Code Review Automation Via Multi-task Federated LLM -- An Empirical Study
Jahnavi Kumar, Sridhar Chimalakonda
TL;DR
This study tackles automating code review by learning three interrelated tasks—Review Necessity Prediction, Review Comment Generation, and Code Refinement—via a privacy-preserving federated learning setup using LoRA-tuned LLaMA-3. It evaluates five training strategies spanning sequential, parallel, and cumulative multi-task configurations, comparing federated models against a central baseline on the CodeReviewer dataset across nine languages. The key findings show that sequential multi-task FedLLMs suffer catastrophic forgetting, while cumulative fine-tuning approaches, particularly FedCFT-reg, achieve competitive or superior performance to single-task models, with notable gains for low-data clients on T1 and T3 and modest gains on T2. The work highlights both the potential and challenges of multi-task FedLLMs in software engineering, pointing to continual-learning techniques and stronger privacy-preserving methods as important directions for future research.

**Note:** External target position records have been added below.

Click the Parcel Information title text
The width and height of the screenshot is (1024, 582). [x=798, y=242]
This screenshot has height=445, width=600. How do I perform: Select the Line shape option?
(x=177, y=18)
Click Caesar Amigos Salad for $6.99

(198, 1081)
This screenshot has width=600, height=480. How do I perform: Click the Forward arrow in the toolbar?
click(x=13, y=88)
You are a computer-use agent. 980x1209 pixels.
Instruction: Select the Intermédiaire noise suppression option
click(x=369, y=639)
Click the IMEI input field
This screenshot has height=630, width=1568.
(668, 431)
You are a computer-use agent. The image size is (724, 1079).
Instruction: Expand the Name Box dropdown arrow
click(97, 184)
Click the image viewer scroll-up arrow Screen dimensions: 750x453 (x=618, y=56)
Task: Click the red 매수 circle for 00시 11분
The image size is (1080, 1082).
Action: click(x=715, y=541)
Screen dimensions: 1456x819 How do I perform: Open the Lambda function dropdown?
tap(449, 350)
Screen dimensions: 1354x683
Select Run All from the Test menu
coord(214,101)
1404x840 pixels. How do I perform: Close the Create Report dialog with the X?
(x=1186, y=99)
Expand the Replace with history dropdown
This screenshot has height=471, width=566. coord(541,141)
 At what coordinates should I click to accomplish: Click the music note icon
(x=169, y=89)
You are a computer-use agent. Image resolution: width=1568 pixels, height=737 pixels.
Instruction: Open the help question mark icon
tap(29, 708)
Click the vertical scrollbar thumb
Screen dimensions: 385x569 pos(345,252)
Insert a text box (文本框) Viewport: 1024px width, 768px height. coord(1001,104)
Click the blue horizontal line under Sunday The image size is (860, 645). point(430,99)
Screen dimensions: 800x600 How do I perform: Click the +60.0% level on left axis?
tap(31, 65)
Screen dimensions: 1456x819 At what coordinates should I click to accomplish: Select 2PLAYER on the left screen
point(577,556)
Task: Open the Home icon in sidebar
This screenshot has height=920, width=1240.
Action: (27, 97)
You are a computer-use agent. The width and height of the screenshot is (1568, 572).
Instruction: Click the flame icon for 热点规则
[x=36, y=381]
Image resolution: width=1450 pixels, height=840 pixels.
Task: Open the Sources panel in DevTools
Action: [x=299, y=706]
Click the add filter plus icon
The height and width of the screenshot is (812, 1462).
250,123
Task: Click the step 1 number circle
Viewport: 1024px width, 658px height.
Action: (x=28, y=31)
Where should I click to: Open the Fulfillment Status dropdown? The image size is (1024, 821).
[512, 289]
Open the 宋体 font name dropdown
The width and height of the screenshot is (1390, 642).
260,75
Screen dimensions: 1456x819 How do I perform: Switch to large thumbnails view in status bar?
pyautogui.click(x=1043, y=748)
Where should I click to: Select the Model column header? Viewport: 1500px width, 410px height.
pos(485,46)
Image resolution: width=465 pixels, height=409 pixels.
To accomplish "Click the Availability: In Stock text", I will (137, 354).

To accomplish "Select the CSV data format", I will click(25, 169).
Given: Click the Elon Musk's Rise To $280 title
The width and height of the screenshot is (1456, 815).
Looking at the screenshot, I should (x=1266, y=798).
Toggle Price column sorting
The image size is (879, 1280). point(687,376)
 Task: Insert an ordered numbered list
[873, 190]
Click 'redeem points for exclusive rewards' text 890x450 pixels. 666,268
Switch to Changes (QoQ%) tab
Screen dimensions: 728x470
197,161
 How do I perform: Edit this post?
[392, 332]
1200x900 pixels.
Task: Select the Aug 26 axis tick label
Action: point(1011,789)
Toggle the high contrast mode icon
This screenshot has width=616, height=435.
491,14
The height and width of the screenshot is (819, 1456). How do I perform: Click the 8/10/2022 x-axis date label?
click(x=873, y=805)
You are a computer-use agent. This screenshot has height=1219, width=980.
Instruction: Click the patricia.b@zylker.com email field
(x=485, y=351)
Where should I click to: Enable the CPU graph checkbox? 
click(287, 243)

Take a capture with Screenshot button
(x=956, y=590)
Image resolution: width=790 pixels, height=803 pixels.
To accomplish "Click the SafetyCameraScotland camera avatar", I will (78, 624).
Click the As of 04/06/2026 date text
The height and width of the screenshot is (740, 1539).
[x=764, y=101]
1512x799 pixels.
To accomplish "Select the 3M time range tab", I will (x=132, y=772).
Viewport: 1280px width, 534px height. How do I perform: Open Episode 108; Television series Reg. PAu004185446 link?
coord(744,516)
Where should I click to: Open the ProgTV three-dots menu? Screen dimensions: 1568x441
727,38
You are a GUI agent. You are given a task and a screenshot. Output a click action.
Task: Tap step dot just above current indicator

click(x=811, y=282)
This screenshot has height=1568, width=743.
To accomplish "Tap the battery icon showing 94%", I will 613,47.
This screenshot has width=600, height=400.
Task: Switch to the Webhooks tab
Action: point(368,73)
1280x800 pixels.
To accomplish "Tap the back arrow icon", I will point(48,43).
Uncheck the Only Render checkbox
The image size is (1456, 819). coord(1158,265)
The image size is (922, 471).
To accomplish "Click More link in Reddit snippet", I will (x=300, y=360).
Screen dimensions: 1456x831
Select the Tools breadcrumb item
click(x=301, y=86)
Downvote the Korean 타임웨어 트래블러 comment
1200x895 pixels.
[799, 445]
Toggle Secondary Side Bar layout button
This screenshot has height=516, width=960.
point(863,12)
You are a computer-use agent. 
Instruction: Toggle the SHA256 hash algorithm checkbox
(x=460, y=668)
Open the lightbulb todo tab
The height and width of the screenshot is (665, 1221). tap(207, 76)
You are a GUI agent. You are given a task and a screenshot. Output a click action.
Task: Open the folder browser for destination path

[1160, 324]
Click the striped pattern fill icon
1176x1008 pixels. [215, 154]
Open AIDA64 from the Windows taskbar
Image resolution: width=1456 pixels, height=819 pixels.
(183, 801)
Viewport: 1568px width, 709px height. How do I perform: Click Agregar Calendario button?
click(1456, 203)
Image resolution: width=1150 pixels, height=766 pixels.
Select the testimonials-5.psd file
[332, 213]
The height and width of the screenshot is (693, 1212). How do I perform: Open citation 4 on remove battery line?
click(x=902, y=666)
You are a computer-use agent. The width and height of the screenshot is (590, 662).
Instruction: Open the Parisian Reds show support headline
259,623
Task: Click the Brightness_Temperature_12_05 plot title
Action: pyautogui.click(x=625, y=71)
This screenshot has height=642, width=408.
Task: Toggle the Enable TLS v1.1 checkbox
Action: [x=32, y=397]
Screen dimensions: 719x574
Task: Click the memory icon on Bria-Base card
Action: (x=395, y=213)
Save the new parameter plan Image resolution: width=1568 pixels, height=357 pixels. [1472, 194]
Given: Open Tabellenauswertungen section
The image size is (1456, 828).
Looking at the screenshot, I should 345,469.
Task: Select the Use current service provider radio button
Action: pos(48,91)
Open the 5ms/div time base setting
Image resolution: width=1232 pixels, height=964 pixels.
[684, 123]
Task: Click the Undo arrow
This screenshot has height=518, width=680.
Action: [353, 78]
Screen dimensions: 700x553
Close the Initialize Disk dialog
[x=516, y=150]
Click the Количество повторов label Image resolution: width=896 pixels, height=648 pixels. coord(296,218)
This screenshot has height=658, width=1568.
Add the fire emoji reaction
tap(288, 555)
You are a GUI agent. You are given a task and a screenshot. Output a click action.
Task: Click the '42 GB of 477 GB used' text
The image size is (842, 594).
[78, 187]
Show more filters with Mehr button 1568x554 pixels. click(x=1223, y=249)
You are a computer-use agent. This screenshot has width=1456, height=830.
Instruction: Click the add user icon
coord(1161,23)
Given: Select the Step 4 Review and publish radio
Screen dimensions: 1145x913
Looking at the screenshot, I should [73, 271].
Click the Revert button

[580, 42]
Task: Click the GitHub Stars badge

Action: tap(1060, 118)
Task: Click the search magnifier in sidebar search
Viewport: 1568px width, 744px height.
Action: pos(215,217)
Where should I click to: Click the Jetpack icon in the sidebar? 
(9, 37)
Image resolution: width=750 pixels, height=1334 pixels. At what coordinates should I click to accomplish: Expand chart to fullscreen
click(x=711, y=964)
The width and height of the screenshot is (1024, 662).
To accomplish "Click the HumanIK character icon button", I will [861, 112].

Overall, the results support the feasibility of privacy-aware collaborative fine-tuning for SE tasks, enabling robust, multi-task code-review automation across organizations without exposing proprietary code.
Abstract
Code review is a crucial process before deploying code to production, as it validates the code, provides suggestions for improvements, and identifies errors such as missed edge cases. In projects with regular production releases, the effort required for peer code-reviews remains high. Consequently, there has been significant interest from software engineering (SE) researchers in automating the code review process. Previous research on code review automation has typically approached the task as three independent sub-tasks: review necessity prediction, review comment generation, and code refinement. Our study attempts to (i) leverage the relationships between the sub-tasks of code review automation, by developing a multi-task model that addresses all tasks in an integrated manner, and (ii) increase model robustness on unseen data via collaborative large language model (LLM) modeling, while retaining the proprietary nature of code, by using federated learning (FL). The study explores five simple techniques for multi-task training, including two sequential methods, one parallel method, and two cumulative methods. The results indicate that sequentially training a federated LLM (FedLLM) for our code review multi-task use case is less efficient in terms of time, computation, and performance metrics, compared to training separate models for each task. Because sequential training demonstrates catastrophic forgetting, alternatively cumulative fine-tuning for multi-task training performs better than training models for individual tasks. This study highlights the need for research focused on effective fine-tuning of multi-task FedLLMs for SE tasks.